Subject

XSL Content

Speech Technologies

General details of the subject

Mode: Face-to-face degree course
Language: English

Description and contextualization of the subject

The goal of the course is for students to become familiar with the fundamental applications of speech signal processing, such as spech synthesis and automatic speech recognition. With a practical approach, the main paradigms that have been applied in both technologies will be analyzed, the procedures for the development of these systems will be described and the necessary resources and voice databases will also be presented. Students will practice with real systems. Additionally, other applications related to voice processing such as speaker or emotion recognition, voice conversion or diarization, among others, will be briefly reviewed.

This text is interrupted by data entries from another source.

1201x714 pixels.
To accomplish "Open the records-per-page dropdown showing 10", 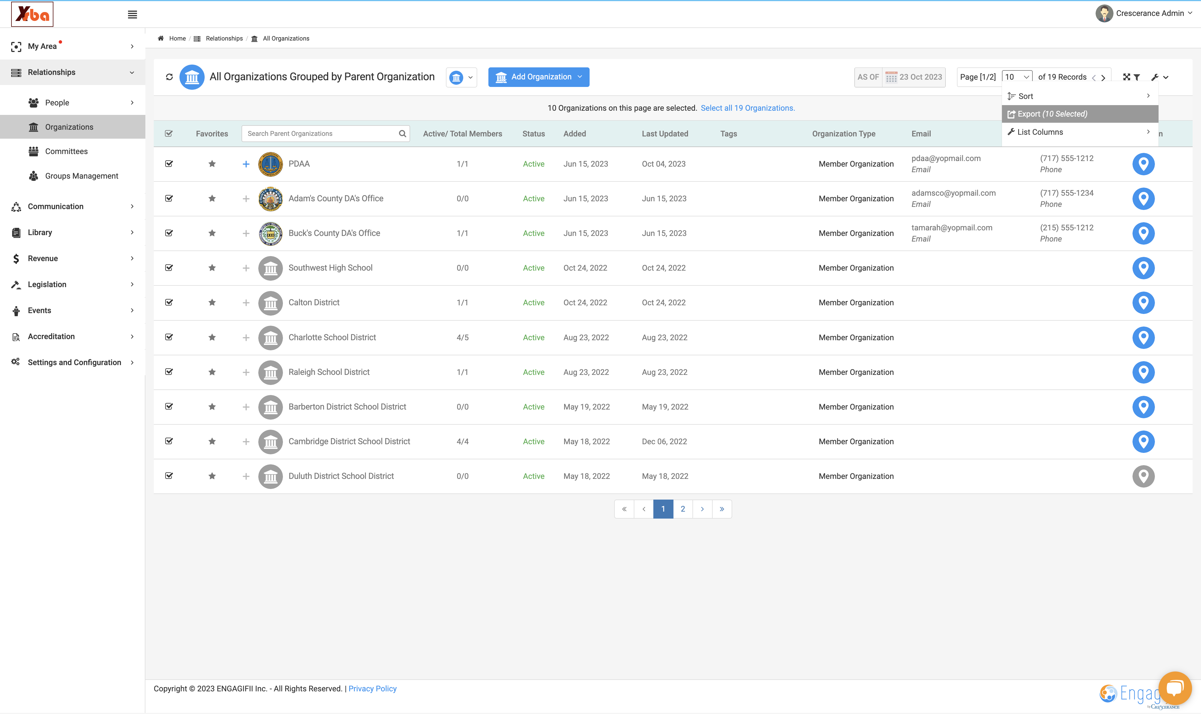I will click(1017, 77).
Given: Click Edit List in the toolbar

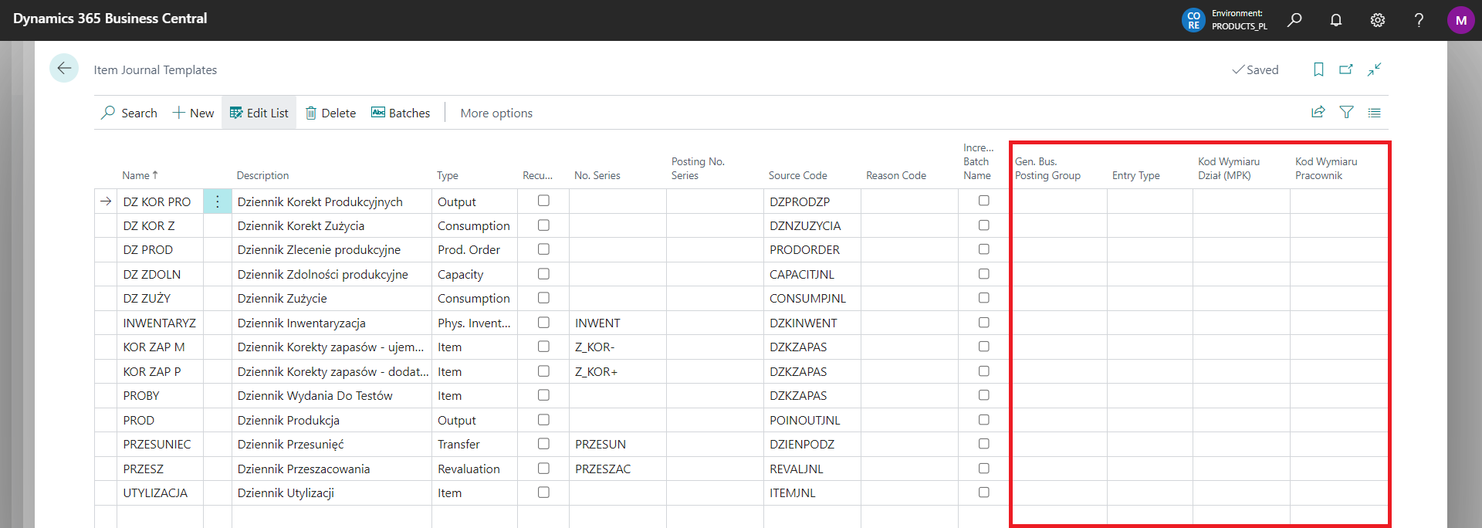Looking at the screenshot, I should tap(259, 113).
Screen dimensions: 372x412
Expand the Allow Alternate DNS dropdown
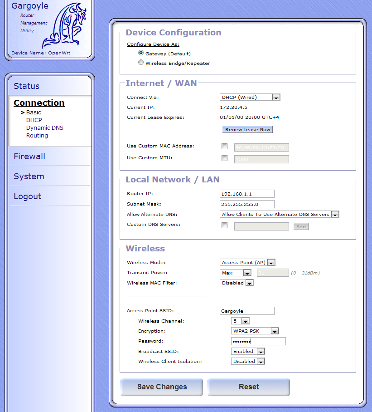(x=279, y=214)
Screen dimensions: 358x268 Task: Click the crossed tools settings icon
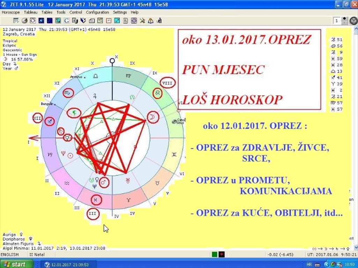(142, 21)
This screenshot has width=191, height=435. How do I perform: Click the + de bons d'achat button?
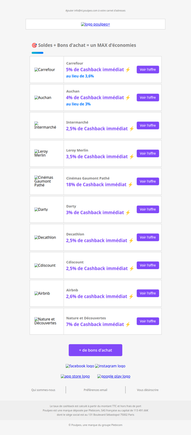coord(96,350)
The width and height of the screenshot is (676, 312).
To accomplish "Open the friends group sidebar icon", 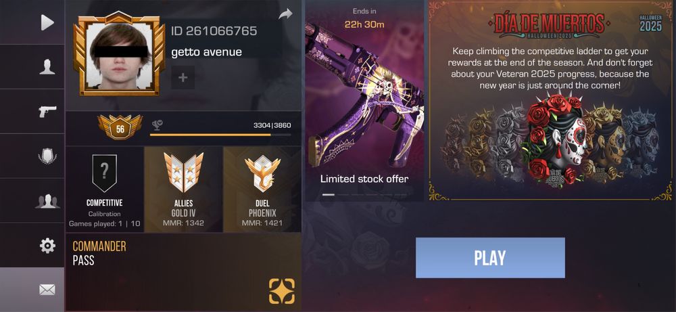I will point(47,201).
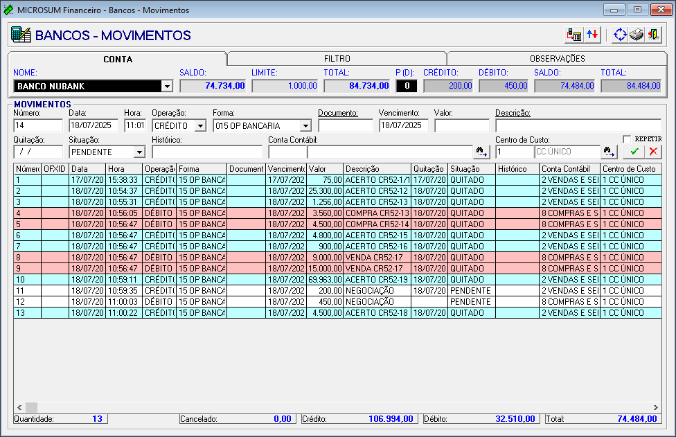This screenshot has height=437, width=676.
Task: Open the NOME bank account dropdown
Action: tap(166, 86)
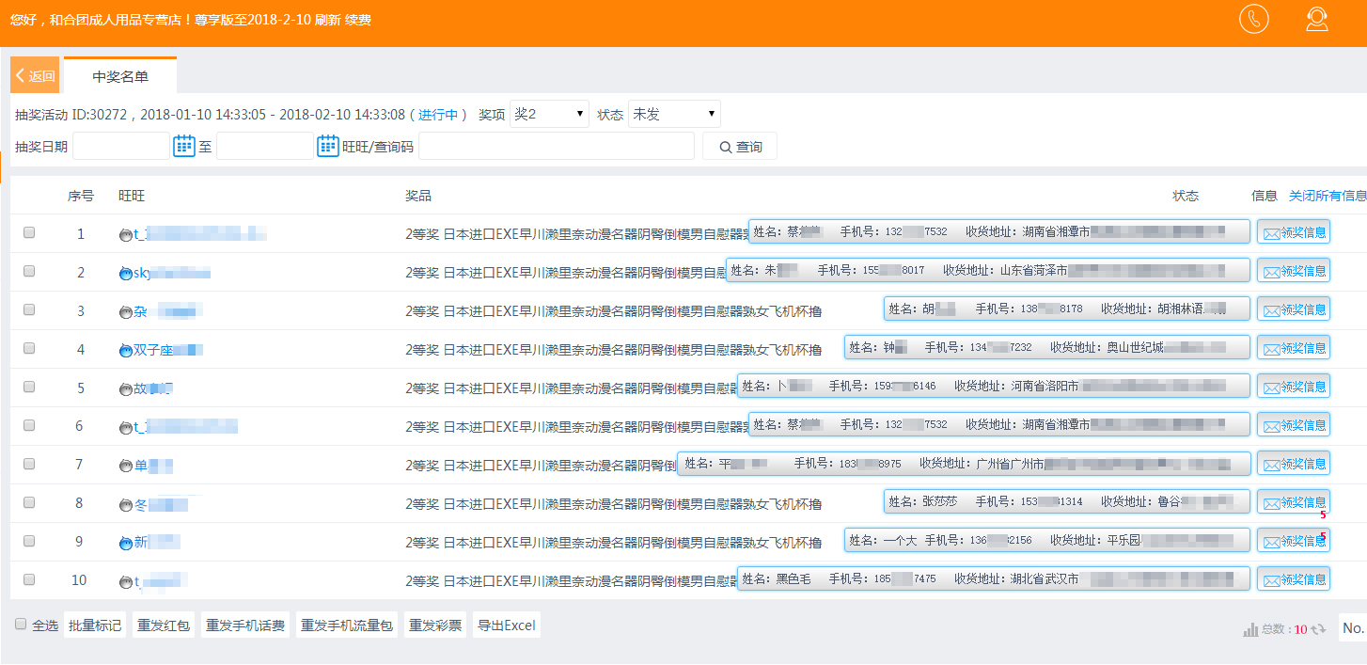The width and height of the screenshot is (1367, 665).
Task: Click the 关闭所有信息 link
Action: click(1327, 196)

To take this subject, the student must master the basic models of speech production, the concepts of temporal and frequency analysis of signals and the fundamentals of signal digitization.

Teaching staff

Name	Institution	Category	Doctor	Teaching profile	Area	E-mail
NAVAS CORDON, EVA	University of the Basque Country	Profesorado Agregado	Doctor	Not bilingual	Theory of Signals and Communications	eva.navas@ehu.eus
SARATXAGA COUCEIRO, IBON	University of the Basque Country	Profesorado Agregado	Doctor	Bilingual	Telematics Engineering	ibon.saratxaga@ehu.eus

Competencies

Name	Weight
Comprender e interpretar los principales parámetros utilizados en la representación de la señal de voz.	25.0 %
Conocer las estrategias fundamentales empleadas en los sistemas de síntesis y de reconocimiento de la señal de voz.	25.0 %
Comprender la terminología empleada en el campo del tratamiento de la señal de voz, de forma que sea capaz de interpretar un trabajo de investigación descrito en una revista.	25.0 %
Manejar las herramientas informáticas básicas para el procesado y tratamiento de la señal de voz.	25.0 %

Study types

Type	Face-to-face hours	Non face-to-face hours	Total hours
Lecture-based	15	22.5	37.5
Applied computer-based groups	30	45	75

Assessment systems

Name	Minimum weighting	Maximum weighting
Internship Report/Summary	20.0 %	50.0 %
Multiple-choice examination	30.0 %	60.0 %
Presentations	20.0 %	40.0 %

Learning outcomes of the subject

• RA1 Demonstrate understanding of the problems related to the acoustic modeling of the voice signal.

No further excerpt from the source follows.